Ogni singolo particolare va curato e considerato: ad esempio il sacro deve tassativamente rimanere a contatto dello schienale dell’attrezzo; il respiro deve essere sempre sbloccato per evitare lordosi diaframmatiche e lombari; la SIAS non deve salire ed orientarsi in retroversione; il torace non deve irrigidirsi; le spalle non devono salire o anteporsi; i glutei devono rimanere decontratti, etc.

Con un approccio di tale genere, di solito dopo 3/5 sedute si verificano già apprezzabili cambiamenti positivi: migliora la mobilità, diminuiscono i dolori e quindi aumenta la voglia di muoversi. Le sedute durano circa un’ora, con la frequenza di una a settimana.

Quando sarà possibile passare alle fasi successive, si potrà aumentare l’intensità del lavoro proposto al paziente integrandolo con numerosi altri esercizi, decisamente interessanti e soprattutto funzionali, molti dei quali possono anche venir eseguiti autonomamente dal paziente a casa propria. Naturalmente sempre nel rispetto di una posizione corretta, per ottenere la quale Pancafit® risulta uno strumento indispensabile.

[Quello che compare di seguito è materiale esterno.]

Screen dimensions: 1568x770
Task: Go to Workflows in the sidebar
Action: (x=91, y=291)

Attenzione: è importante comprendere e valutare quanto indicato finora, così da non proporre al paziente esercizi di potenziamento muscolare alle anche ed in generale (effetto delle catene muscolari), in quanto contrastanti con la meccanica fondamentale delle coattazioni e del processo artrosico.

A conferma di quanto illustrato esistono molti casi, trattati con questa metodologia, che hanno potuto recuperare completamente le loro funzioni ordinarie senza più accusare dolori, subire limitazioni nell’attività sportiva (alcuni) e, soprattutto, scongiurando per il presente la protesi all’anca.

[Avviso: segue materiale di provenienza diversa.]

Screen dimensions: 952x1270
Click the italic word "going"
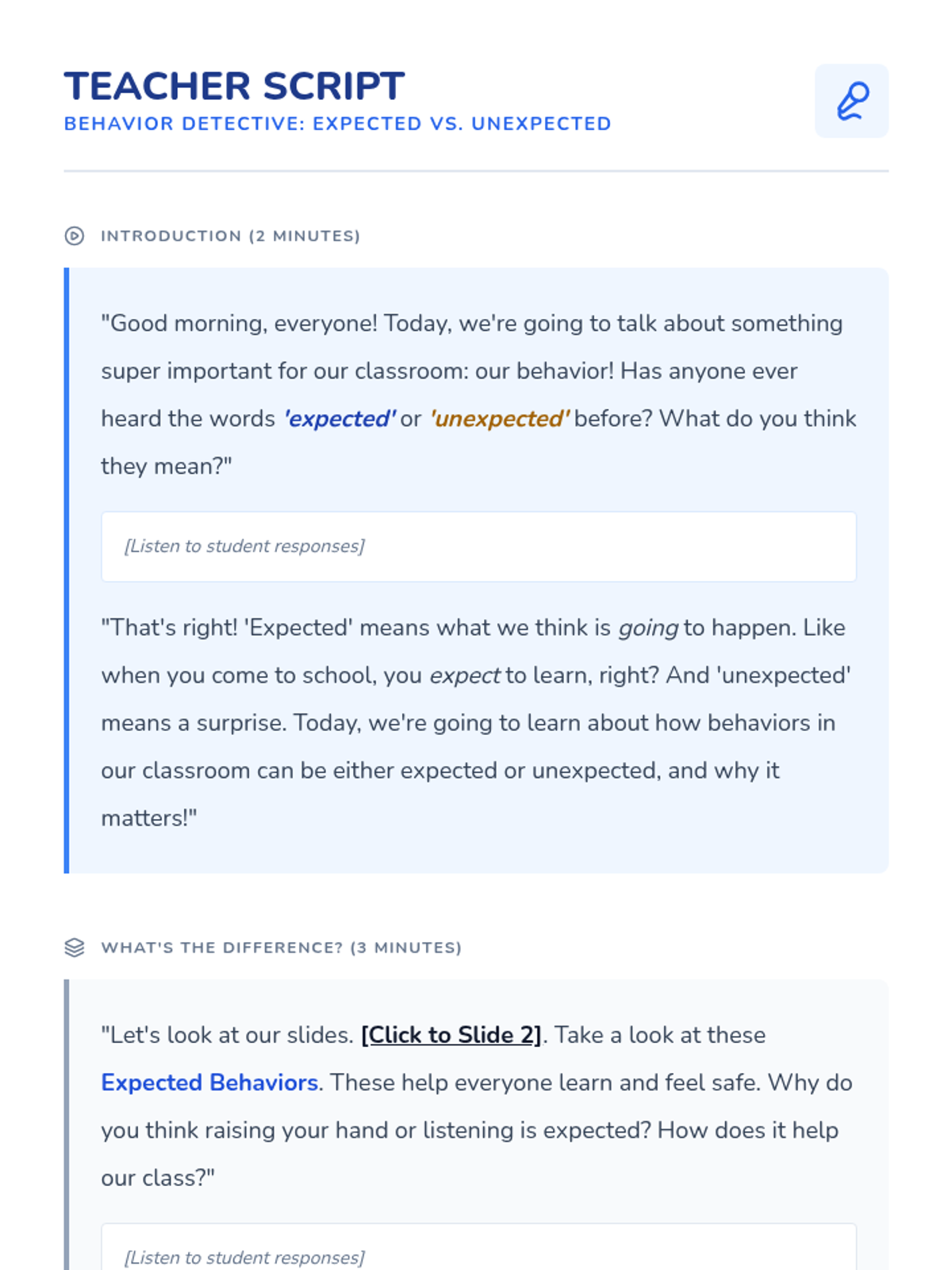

Questa metodologia – basata sulla corretta postura e sul ripristino della lunghezza muscolare attraverso la tecnica dell’“allungamento muscolare globale decompensato”- viene proposta agli operatori in vari corsi e a vari livelli di formazione professionale, ed è utilizzata anche per i pazienti che hanno subito l’intervento per la protesi, per accelerare e migliorare il recupero e la funzionalità.

Prof. Daniele Raggi, Posturologo, Mézièrista, Chinesiterapista.

Docente Master in Posturologia c/o la 1a Facoltà di Medicina e Chirurgia (Dipartimento di Medicina Sperimentale e Patologie), Università “La Sapienza” di Roma.

Prof.ssa Gloria Majocchi, Chinesiologo, Posturologo, MFT.